Some things I’m just not very good at keeping - one would be a journal. I’m always kicking myself, the supposed writer, for not chronicling and archiving the moments that present in a more concrete manner. It makes me sad to think of all those memories lost to the unreliable narrator of my mind. (I fully recognize the irony of that statement.) I have tried over the years, many times, to start some sort of narrative - any sort of reference to this life. There are dozens of bound journals with fits and starts but no real essence. The closest you would get to finding the moments would be in my boxed up yearly dayrunners, even those are dusty with neglect in these electronic dating days. So, last week when I was cleaning out my desk, I was pleasantly surprised to come across a running journal that I actually kept for my 3 months of Boston Marathon training. It was nostalgic and strangely intense to read the tiny snippets - and they truly are tiny, just a roll call of miles run, temperature, calories consumed, miles on the shoes, pace and how I felt - nothing spectacular, nothing special. But just peeking into that book took me instantly back there, to that 12 mile run a week before the big race supposed to be slow but burned up @ sub 7 pace. I can remember the way the air felt, the unusual smell at mile 9 that nearly made me sick and turning onto our street smiling ear to ear, recognizing how ready I was for the big day. And that’s just one run. I could do that for almost every run recorded in the journal. It made me pause and realize one fundamental reason why I love running so much. It’s something I DO. It’s not something I start and stop. It doesn’t nag at the base of my mind as a should be or could be; it simply is. Yes the training plans, the goals, the triumphs are all part of the package, but running is running without the medals and the circled date at the end of a calendar. I lace up my shoes, walk out the door, head to the park and traipse back home. Once home I am finished with my task - beginning, middle and a neat,tidy denoument - every single day. And if I’m up for it I can pile on the goals, push myself to go faster, longer, harder, more; layer the experience, but I know regardless that I will most certainly open the door and run. It’s as essential as sleeping, eating or loving.

And with that newly formed understanding my first building week went quite well. I had to cut out my Wednesday run entirely due to freakishly strange weather: hail storms, 50 mph winds, and loud, loud thunderclaps that shook the house. So I padded the rest of my runs with a few extra miles to try and meet my weekly mileage goal, coming close. Next week I plan on adding an additional 2 hours of XT via road bike; we’ll see how well my energy holds all of these different exercise balls in the air - and if it does - then I might just do the Ironman Tri in September with Eric…..

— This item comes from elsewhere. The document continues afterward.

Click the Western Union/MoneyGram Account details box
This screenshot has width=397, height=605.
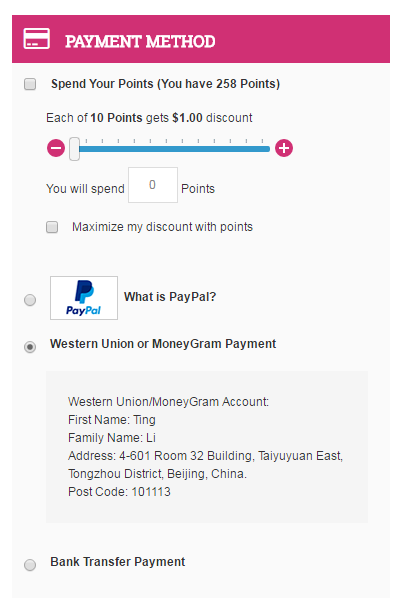(207, 447)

Miles run 46 +1.5 hour swimming +1.5 hour resistance & yoga

1 comment:

  1. I get a great sense of joy looking at my old training diaries. I think I don't keep a chronicle of my running any more because I am not satisfied with my performance. Still, looking at an entry from 1984 still brings back the smell of "Le Bois" in Belgium. I struggle mightily with what to write, when to write , where to write and how. Im my head a run can be something very different from reality, and it is much harder to lie in writing to yourself.